Read Alone on a Wide Wide Sea Page 12


  As I said at the beginning, I knew the ending of my story before I began telling it. But maybe it isn’t quite the ending, not yet. I’ll live on for a while in Zita’s memory and in Allie’s memory. I’ll be part of their lives for as long as they live, just as Marty and Aunty Megs have always been part of mine. This story of mine will help me live on a little longer. And I want that. I want that very badly. Living a little longer is suddenly the most important thing in the world for me.

  But this is the end of the story, the story of me. What will happen to me soon is the end of everyone’s story. Not a happy ending, not a sad ending. Just an ending. Time to say goodbye.

  By Arthur Hobhouse,

  (brother of Kitty, and Marty, son of Aunty Megs, husband of Zita, father of Allie.)

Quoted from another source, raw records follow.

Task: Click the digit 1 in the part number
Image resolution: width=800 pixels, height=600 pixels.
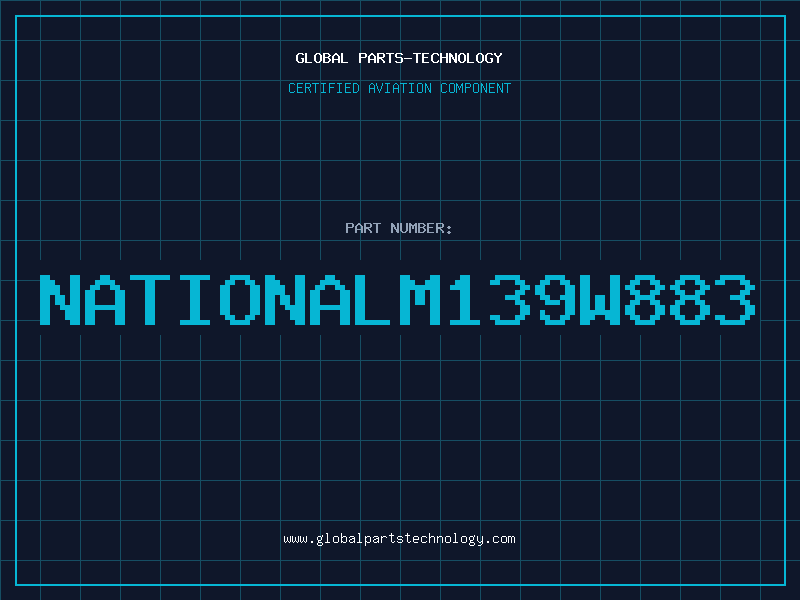Action: pos(466,300)
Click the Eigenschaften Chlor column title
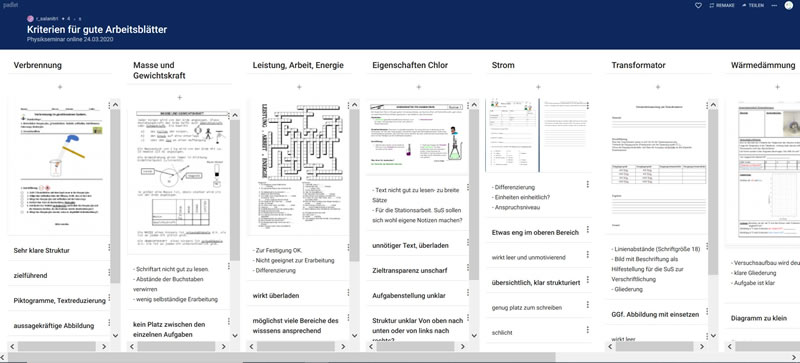 click(410, 65)
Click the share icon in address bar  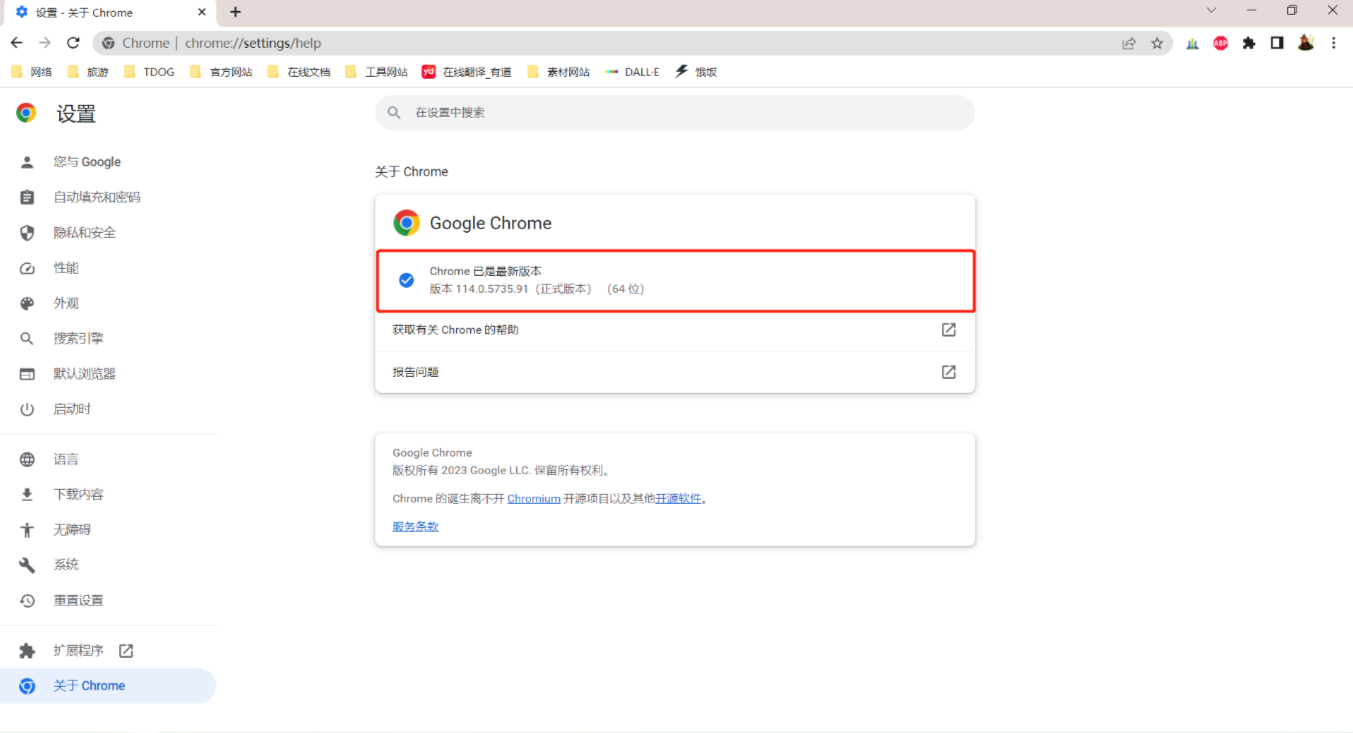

  PS This story is dedicated to Zita. Kittys key and my copy of The Ancient Mariner are for Allie to keep.

  Part Two

  The Voyage of the Kitty Four

  What Goes Around, Comes Around

  I always liked messing about with boats, and in boats too. As Dad said, I’d been doing that just about all my life, from the bath to the Southern Ocean. I think I was born to sail, and I mean that. So when I set out on my great sailing adventure, it was because I wanted to do it. I’d been dreaming of doing it for almost as long as I could remember. I didn’t do it just because I promised Dad I would. That was only part of it. Yes, Dad had built the boat for us to sail to England together, to find Kitty together. And yes, it’s true that I try very hard to do what I say I’m going to do, to keep my promises. So of course I went in memory of Dad, but mostly I went because I wanted to go.

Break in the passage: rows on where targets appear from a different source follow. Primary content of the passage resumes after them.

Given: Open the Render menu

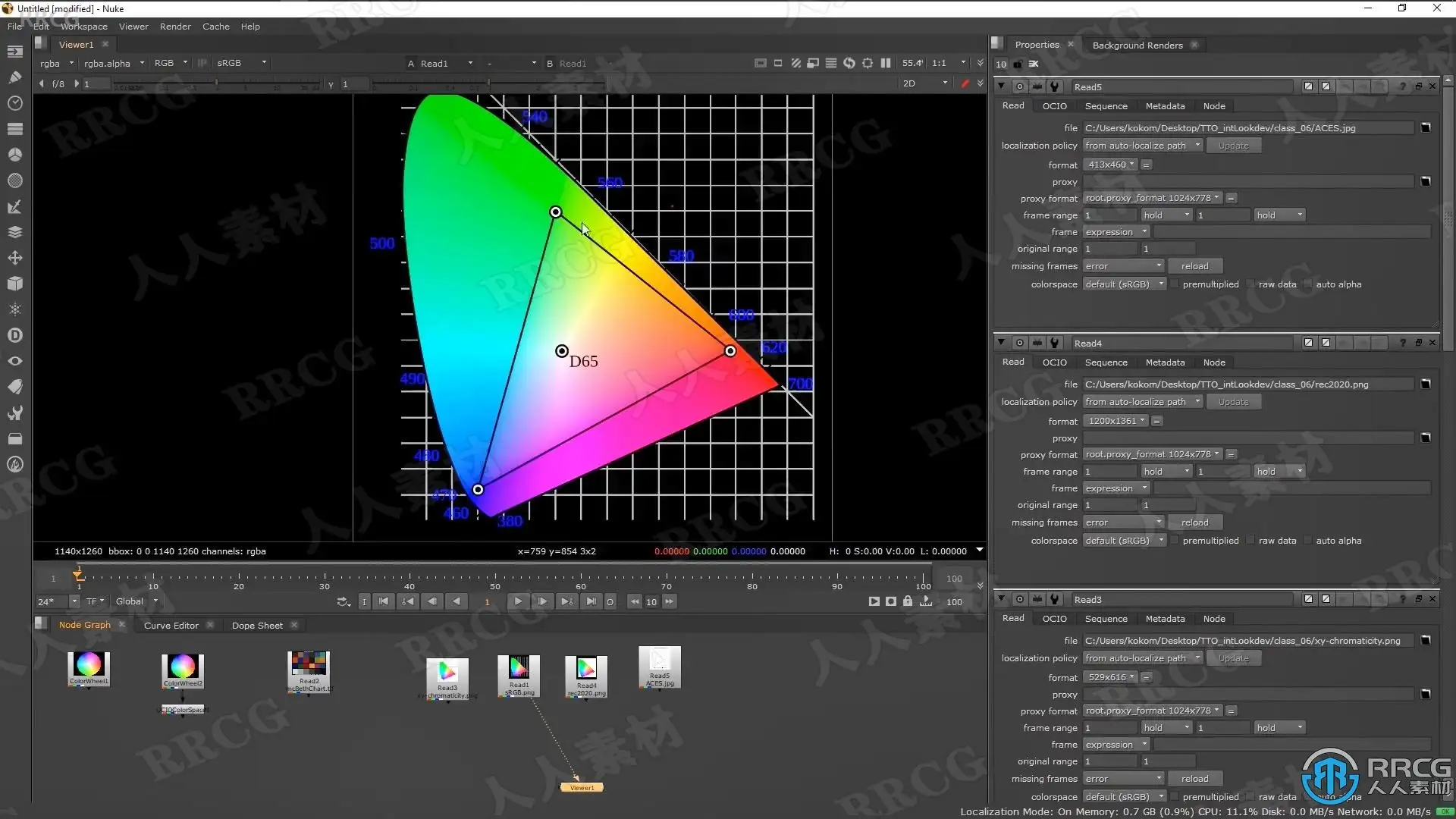Looking at the screenshot, I should [x=175, y=27].
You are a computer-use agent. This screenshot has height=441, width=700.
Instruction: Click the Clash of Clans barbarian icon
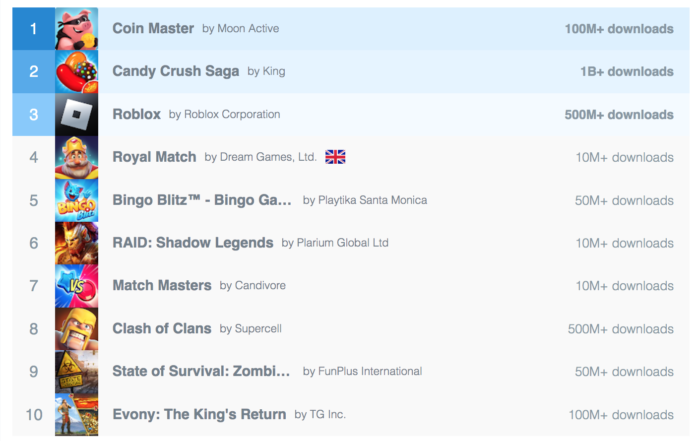tap(76, 329)
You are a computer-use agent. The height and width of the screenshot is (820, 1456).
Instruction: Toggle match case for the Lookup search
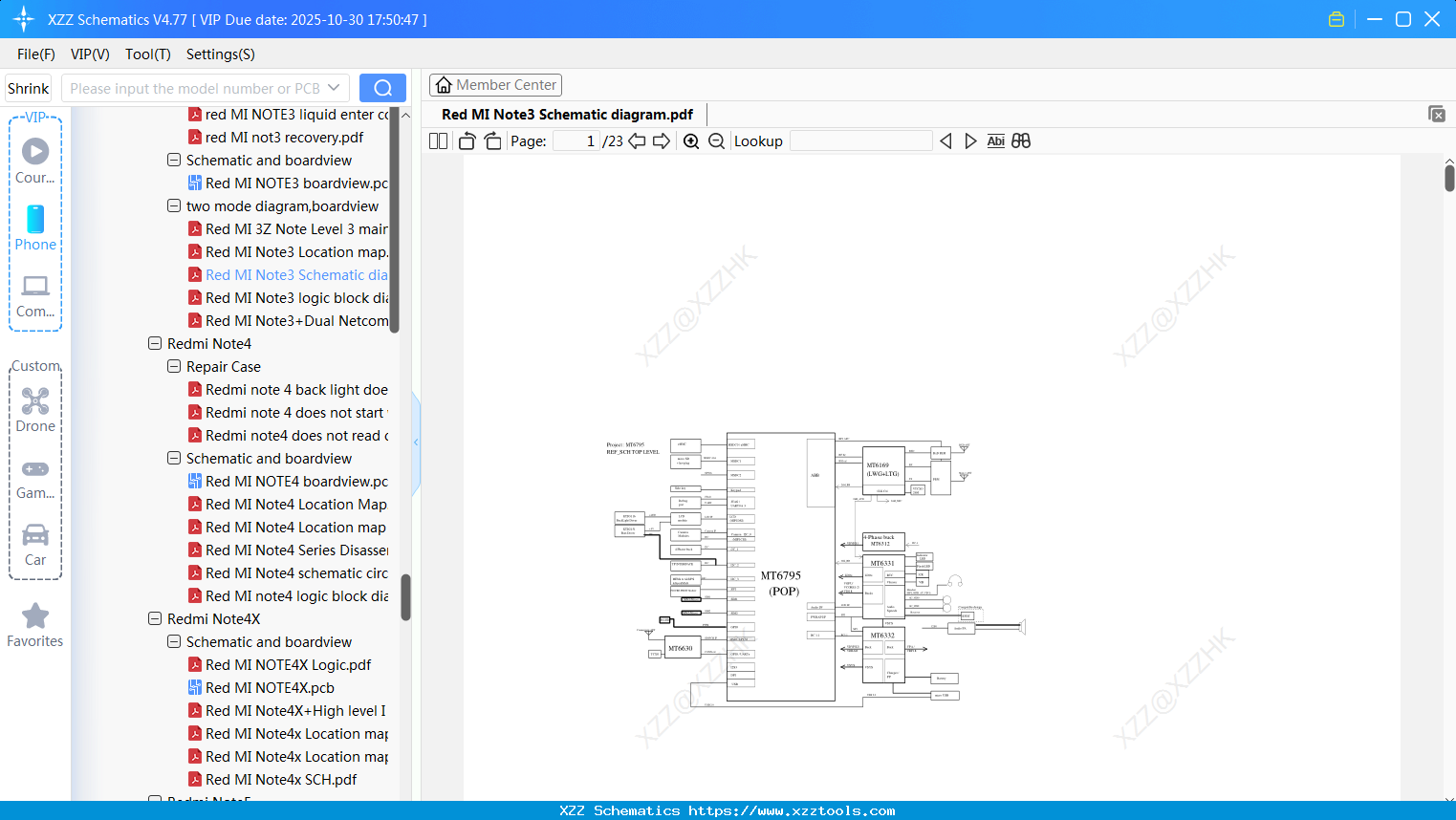click(x=995, y=140)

  He was just a bloke I met on a train, the night train from Penzance to London, and we got talking, as you do. To be honest, I didn’t pay much attention to him at first. I had my laptop out, and I was busy writing emails to Mum and Grandpa. Besides, I didn’t want to talk. I was tired. I wanted to get my emails done and then have a good night’s sleep. But we just got chatting. No, that’s not quite true. He started chatting, and I listened. I think I listened because he was funny, and because he was Australian, the first Australian boy I’d talked to face-to-face in months. He rattled off his entire life history in about a minute, before the train even left the station.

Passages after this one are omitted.